"Viewport: 600px width, 439px height." appears in one line of the listing below; retype that line and every later line exactly, stopping at the end, and nothing else.

::::::

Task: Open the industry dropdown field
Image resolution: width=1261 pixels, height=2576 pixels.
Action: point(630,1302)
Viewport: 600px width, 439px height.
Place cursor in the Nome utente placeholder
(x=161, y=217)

::::::

#### Output for this task:
Viewport: 600px width, 439px height.
Place cursor in the Nome utente placeholder
(x=161, y=217)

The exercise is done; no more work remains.